Collected data entries:
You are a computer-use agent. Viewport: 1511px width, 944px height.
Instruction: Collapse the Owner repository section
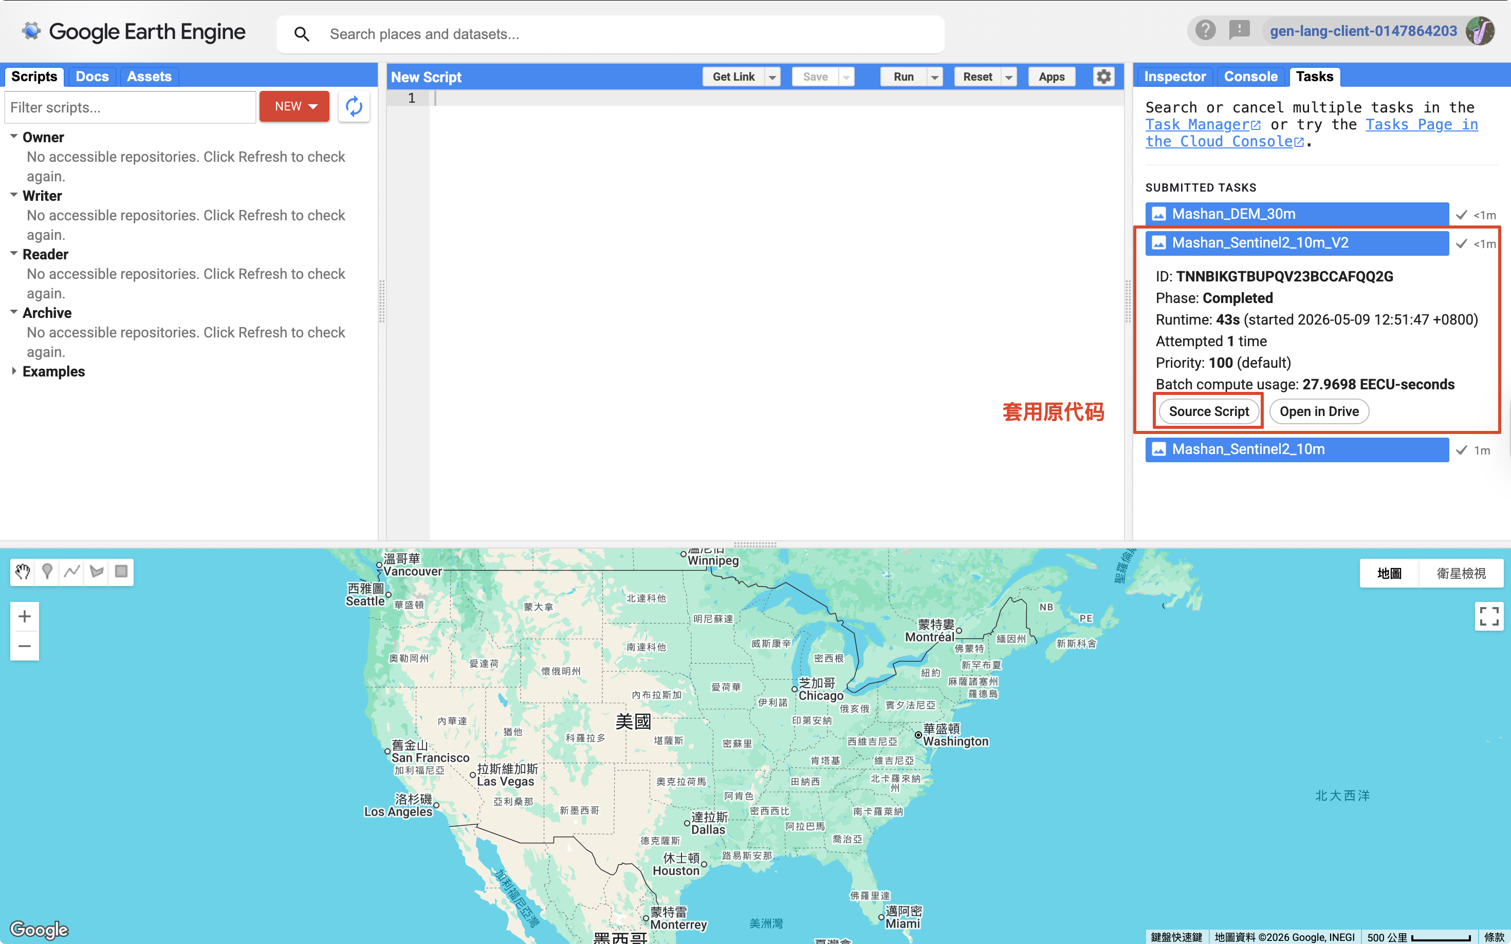pyautogui.click(x=14, y=137)
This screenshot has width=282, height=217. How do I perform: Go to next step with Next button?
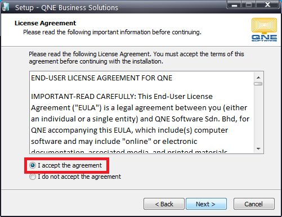point(206,204)
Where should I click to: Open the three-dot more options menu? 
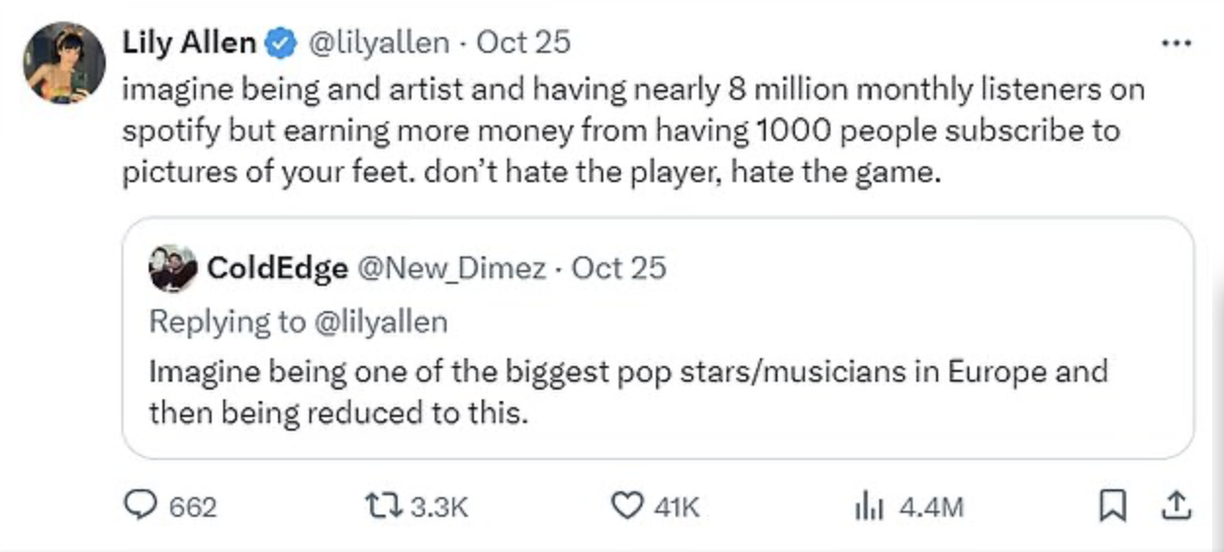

What the task asks: What is needed is every record above, restated word for word, with the pictures left out.

Your response:
You are a computer-use agent. Viewport: 1511px width, 944px height.
Instruction: Collapse the Owner repository section
pyautogui.click(x=14, y=137)
This screenshot has width=282, height=217. How do I perform: Go to next step with Next button?
point(206,204)
Where should I click to: Open the three-dot more options menu? 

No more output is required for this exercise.